Using the passage on the Gothic imagination, explain in one to three sentences why the exhibition cannot examine the American or European Gothic traditions.

_Passage shown:_
◇ ◇ ◇
Terror And Wonder: The Gothic Imagination
Antiquarian Walpole initially passed off his novel Otranto as a found manuscript. This populist genre prospered on a growing fascination with the contingent, death, the supernatural and the late medieval world that opposed the dominant sense of Enlightenment rationality.
Women authors such as Anne Radcliffe used the genre to explore femininity, while Mary Shelley and the Brontës were influenced by Romantic preoccupations with rebellion and freedom. Victorians like Dickens introduced urban Gothic born of the fear and power of a monstrous London, while the 20th century saw a snowballing profusion of Gothic in film, television, video games, fashion and comic books. Alexander McQueen’s crypt of couture fashion sits alongside Hammer Horror films.
This is an extensive and inventive exhibition, but you’ll wish it were even larger. With its British focus it cannot examine the American or European Gothic traditions. There’s little on the popular Gothic melodrama of 19th-century theatre, or how Gothic imagery has been used to demonise certain groups, such as Victorian images of the ‘Irish Frankenstein’. There could have been more on how the genre has been ambiguously enabling and disabling for women, offering the possibilities of freedom and sexual excitement among its images of threat and violence.
◇ ◇ ◇
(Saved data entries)
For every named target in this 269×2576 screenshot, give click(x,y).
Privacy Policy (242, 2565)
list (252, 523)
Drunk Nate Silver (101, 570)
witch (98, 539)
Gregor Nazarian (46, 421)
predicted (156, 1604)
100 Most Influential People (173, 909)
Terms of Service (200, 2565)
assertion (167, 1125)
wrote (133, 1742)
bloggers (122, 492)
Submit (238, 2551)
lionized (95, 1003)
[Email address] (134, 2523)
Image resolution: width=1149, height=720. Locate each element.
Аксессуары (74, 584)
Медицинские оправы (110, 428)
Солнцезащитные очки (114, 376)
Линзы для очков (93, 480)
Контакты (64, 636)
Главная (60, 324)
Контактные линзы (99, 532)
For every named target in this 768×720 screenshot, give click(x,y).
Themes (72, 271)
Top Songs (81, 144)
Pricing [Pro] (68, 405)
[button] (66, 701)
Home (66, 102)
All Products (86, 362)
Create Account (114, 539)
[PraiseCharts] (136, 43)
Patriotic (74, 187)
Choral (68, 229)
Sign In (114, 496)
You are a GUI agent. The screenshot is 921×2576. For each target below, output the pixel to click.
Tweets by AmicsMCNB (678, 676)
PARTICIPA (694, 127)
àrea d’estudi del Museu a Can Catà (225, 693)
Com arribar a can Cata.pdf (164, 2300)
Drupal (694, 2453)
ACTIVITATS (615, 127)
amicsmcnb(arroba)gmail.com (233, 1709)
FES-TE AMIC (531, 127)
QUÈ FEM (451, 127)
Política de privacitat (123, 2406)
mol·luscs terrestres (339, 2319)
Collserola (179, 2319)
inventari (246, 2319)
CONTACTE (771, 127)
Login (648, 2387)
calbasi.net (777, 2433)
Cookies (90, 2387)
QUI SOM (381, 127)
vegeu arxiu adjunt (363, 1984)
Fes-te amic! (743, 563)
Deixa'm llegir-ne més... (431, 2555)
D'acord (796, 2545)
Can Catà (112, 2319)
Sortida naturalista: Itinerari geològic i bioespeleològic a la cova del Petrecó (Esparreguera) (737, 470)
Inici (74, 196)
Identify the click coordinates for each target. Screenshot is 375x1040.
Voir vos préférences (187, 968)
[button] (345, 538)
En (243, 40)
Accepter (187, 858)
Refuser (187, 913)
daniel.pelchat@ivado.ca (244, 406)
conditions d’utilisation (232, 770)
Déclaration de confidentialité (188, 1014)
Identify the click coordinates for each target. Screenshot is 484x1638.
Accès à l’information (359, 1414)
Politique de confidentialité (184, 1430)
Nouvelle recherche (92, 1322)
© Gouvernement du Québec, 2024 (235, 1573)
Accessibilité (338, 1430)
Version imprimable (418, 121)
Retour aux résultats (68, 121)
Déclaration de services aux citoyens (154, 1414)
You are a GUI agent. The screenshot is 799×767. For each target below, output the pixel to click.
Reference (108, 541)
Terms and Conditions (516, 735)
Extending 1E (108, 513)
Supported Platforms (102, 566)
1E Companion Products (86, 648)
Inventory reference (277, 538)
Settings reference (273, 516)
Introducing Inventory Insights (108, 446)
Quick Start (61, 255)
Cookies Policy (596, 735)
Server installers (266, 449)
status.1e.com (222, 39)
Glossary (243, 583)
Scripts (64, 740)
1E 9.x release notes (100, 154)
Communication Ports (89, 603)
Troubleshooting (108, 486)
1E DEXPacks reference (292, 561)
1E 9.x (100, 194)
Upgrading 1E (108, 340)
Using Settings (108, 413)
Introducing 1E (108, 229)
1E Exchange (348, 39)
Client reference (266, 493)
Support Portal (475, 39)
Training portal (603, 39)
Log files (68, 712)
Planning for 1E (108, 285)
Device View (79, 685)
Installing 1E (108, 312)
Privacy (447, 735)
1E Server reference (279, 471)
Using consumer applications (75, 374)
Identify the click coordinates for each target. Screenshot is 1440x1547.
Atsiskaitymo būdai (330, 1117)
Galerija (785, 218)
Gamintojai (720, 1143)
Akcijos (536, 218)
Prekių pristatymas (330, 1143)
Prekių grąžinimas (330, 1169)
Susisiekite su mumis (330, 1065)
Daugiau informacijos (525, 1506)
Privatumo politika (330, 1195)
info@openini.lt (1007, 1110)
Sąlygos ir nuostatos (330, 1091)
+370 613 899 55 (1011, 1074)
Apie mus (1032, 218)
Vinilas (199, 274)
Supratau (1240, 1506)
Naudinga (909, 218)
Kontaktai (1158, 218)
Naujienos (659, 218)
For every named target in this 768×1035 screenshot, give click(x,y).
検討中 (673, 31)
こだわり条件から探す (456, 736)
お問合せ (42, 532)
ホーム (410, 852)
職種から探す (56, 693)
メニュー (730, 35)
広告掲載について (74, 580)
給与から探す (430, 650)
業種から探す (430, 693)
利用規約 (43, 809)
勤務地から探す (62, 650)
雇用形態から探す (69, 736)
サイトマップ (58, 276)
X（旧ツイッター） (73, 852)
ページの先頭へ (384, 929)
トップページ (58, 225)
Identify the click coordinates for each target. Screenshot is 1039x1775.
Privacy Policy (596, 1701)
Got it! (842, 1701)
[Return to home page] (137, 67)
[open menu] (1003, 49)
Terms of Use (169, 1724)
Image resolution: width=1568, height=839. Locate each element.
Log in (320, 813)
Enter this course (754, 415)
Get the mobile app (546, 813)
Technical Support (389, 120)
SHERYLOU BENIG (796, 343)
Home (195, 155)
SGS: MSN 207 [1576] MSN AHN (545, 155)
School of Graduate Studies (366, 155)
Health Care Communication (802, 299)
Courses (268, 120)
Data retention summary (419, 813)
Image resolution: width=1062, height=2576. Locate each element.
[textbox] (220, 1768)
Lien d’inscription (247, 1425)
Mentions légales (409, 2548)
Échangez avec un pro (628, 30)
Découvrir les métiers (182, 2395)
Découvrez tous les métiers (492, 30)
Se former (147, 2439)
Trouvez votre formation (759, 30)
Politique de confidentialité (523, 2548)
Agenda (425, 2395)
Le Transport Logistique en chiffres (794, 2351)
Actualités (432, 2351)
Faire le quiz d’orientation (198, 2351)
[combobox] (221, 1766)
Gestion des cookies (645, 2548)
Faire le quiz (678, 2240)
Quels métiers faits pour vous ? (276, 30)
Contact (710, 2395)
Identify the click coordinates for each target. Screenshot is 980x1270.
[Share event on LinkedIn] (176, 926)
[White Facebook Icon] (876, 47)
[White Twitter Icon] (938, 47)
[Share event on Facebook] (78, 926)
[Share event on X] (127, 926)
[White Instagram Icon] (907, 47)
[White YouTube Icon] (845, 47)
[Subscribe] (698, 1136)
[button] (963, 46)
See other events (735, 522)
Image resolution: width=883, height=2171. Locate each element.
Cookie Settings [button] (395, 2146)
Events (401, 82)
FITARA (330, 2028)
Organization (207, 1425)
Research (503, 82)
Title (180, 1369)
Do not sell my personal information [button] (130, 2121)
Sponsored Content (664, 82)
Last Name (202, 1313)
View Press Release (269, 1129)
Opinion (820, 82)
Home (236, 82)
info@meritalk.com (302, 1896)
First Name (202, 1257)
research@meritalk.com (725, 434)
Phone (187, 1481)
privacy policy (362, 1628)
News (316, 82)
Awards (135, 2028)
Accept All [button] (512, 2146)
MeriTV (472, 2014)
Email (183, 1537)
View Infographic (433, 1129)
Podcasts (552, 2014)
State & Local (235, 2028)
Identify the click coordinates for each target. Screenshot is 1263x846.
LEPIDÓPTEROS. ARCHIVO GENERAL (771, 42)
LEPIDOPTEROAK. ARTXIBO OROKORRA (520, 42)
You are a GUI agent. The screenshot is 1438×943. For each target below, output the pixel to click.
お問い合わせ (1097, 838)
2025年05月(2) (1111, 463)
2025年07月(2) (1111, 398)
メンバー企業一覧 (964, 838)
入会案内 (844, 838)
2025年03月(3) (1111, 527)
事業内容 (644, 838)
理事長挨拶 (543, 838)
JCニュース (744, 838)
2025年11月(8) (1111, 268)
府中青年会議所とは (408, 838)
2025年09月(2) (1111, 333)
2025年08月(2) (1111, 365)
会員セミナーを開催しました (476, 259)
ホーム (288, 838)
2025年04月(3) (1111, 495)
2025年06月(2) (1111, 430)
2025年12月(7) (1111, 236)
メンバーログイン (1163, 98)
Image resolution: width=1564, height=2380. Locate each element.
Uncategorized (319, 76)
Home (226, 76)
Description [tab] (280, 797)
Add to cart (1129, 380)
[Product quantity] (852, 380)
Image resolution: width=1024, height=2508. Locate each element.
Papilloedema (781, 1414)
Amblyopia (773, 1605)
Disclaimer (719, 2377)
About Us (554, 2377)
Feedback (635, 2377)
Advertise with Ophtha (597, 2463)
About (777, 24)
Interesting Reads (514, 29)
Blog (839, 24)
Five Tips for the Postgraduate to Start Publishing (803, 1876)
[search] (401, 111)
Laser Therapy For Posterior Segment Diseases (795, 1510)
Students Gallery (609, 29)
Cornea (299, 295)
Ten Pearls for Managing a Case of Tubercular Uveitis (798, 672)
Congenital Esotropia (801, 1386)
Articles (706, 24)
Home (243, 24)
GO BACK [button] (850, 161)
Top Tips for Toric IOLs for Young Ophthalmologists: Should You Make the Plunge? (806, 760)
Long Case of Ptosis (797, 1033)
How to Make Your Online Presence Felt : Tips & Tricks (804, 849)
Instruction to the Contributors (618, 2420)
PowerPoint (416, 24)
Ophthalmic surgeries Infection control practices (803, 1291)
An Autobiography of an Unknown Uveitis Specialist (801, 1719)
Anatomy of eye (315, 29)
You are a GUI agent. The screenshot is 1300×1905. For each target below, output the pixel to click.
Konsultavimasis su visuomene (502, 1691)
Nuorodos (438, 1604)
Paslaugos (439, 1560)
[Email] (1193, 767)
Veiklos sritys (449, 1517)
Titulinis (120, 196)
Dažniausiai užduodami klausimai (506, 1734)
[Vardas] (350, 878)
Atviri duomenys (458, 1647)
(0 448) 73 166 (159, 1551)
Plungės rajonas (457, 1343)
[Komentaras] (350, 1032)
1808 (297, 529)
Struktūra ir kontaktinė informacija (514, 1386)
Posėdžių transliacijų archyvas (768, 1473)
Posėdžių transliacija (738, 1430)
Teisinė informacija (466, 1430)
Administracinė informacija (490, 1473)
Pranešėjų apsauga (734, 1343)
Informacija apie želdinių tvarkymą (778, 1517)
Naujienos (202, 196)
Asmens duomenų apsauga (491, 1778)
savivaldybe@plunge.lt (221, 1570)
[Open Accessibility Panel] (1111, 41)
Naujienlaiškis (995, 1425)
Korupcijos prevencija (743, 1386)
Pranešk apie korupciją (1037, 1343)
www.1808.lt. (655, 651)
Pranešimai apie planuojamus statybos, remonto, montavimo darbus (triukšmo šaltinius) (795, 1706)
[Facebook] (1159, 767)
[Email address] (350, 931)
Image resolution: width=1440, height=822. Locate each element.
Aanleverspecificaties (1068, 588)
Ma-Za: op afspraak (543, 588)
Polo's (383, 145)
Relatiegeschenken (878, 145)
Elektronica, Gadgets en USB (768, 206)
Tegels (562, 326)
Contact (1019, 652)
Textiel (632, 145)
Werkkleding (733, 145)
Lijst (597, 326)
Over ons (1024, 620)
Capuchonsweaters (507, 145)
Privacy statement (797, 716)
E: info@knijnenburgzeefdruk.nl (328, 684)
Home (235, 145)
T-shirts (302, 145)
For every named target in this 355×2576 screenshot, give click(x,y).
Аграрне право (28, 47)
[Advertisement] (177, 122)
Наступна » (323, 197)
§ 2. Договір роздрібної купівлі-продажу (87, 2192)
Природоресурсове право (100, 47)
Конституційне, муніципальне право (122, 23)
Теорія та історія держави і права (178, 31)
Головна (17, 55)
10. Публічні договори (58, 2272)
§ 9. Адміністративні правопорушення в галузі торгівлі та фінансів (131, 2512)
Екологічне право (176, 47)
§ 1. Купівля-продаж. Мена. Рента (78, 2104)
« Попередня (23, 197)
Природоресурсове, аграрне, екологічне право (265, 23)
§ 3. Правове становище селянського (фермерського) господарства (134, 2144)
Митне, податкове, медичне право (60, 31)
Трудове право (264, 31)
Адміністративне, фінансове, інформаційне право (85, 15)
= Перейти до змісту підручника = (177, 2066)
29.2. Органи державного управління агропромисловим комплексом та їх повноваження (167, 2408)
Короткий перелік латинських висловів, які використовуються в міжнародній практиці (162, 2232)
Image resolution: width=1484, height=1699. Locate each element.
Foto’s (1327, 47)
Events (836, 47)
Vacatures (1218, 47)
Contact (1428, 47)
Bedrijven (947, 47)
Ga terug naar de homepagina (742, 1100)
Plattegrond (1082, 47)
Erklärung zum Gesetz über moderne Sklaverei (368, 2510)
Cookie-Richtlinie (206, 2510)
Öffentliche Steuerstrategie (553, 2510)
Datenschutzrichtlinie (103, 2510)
◇ ◇ ◇
_Response:_
The exhibition has a British focus. For that reason it cannot examine the American or European Gothic traditions.